Commence alors le grand boom des radios libres. À Lyon, le collectif FRIGO auquel appartient Serge Boissat fait vivre la contre-culture. L'équipe s'installe dans une villa rue Saint-Michel pour faire résonner Radio Bellevue jusqu'en 1986. "Cette radio a eu une côte incroyable à Paris. Lorsque je siégeais dans une commission au ministère de la Communication, les gars n'avaient jamais écouté Bellevue, mais tout le monde savait qu'à Lyon il y avait une radio culture rock et libre". Après avoir cofondé le label Mosquito et révélé des artistes comme Rachid Taha, Elli Medeiros ou Stephan Eicher, Serge Boissat fonde Zap FM à Vénissieux, où il accueillera notamment Iggy Pop.

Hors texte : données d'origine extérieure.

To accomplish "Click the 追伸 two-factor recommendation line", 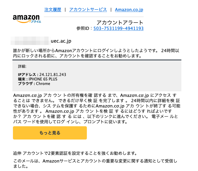I will (75, 153).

"Il va me manquer. Amicalement, ça me troue. Je n'ose même pas aller à côté du palais de Justice et rentrer dans sa boutique", confie Jean-Claude Chuzeville. Emporté par la maladie ce 2 août, Serge Boissat laisse derrière lui de nombreux souvenirs, mais aussi une partie de son œuvre avec la librairie Boul'dingue qu'il tenait avec son frère. "On souhaite tous que ça continue et je pense que Roland a la capacité pour continuer le boulot, s'il en a envie" estime le réalisateur. Cette semaine, les habitués ont sans aucun doute ressenti eux aussi un pincement au cœur en passant devant les grilles fermées de la librairie Boul'dingue.